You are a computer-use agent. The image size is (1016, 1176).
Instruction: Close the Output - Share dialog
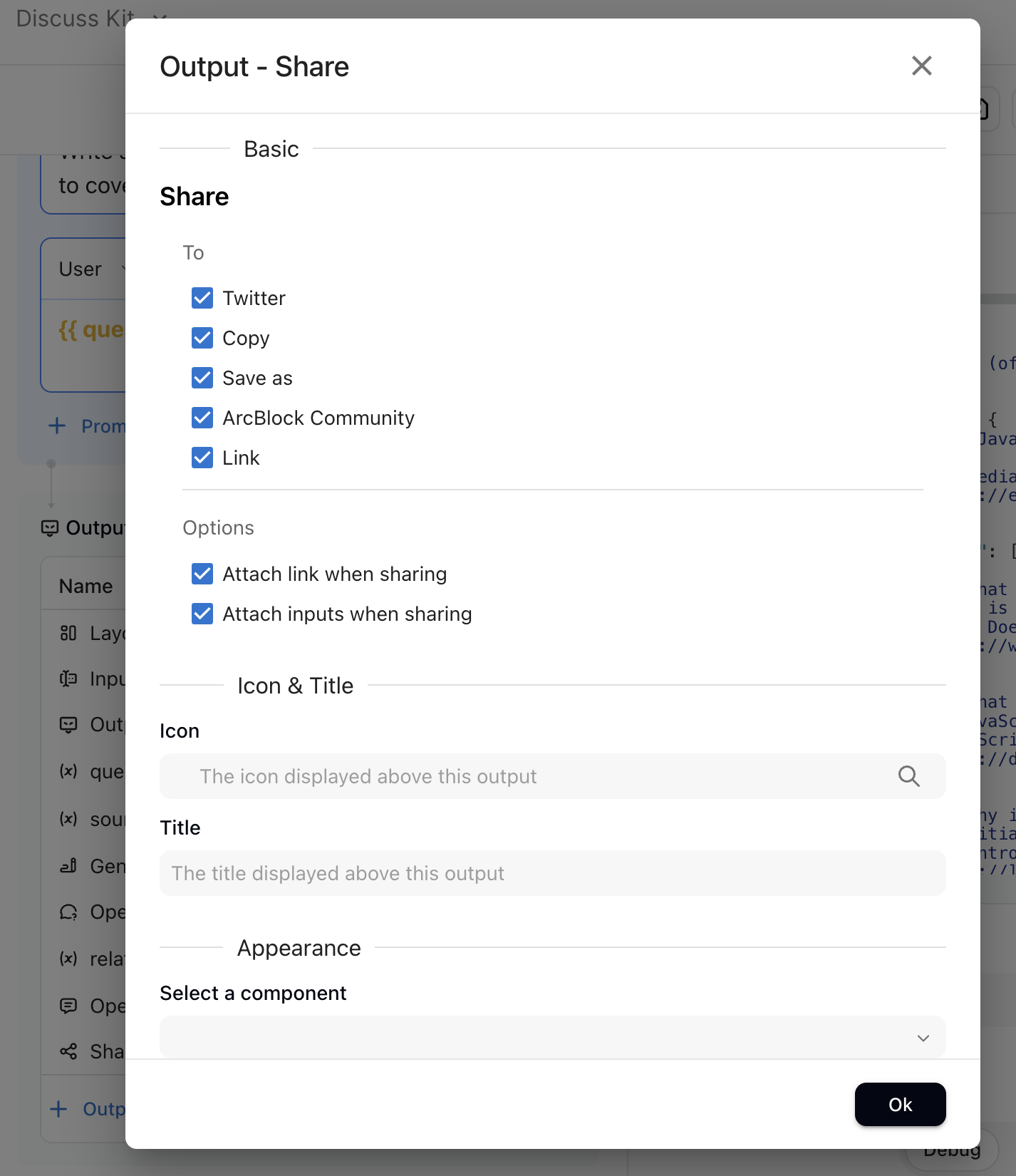tap(921, 66)
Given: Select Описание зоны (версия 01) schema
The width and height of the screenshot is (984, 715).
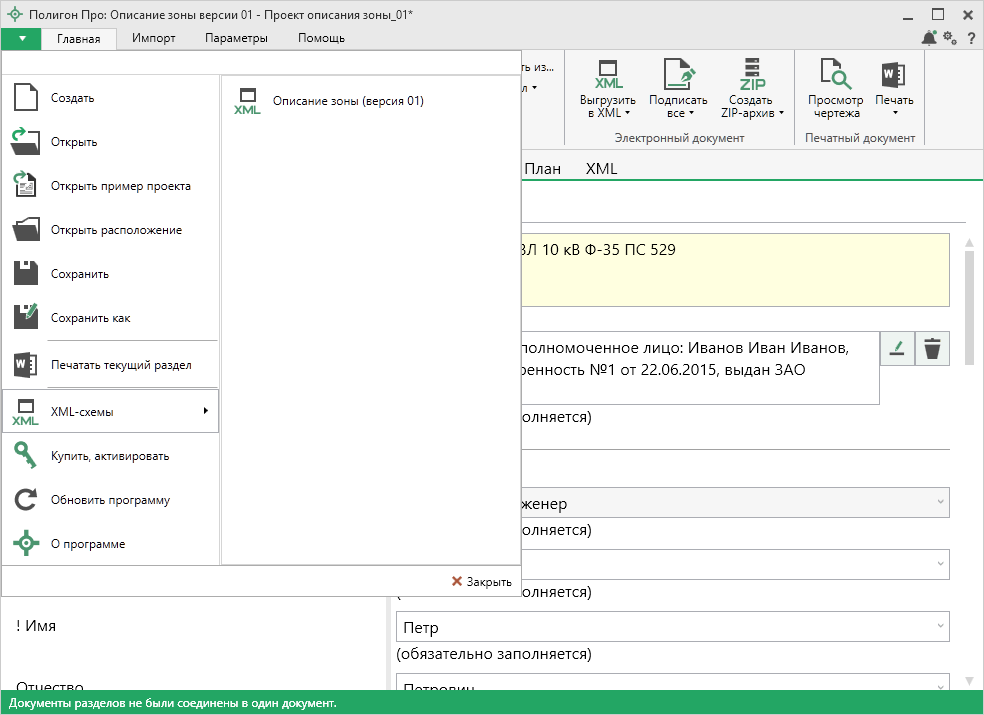Looking at the screenshot, I should coord(347,100).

The task: A verbatim copy of the listing is required, with all pictures left out.

Answer box:
You are a computer-use agent. The image size is (1016, 1176).
Instruction: Close the Output - Share dialog
tap(921, 66)
Given: Select Описание зоны (версия 01) schema
The width and height of the screenshot is (984, 715).
Looking at the screenshot, I should coord(347,100).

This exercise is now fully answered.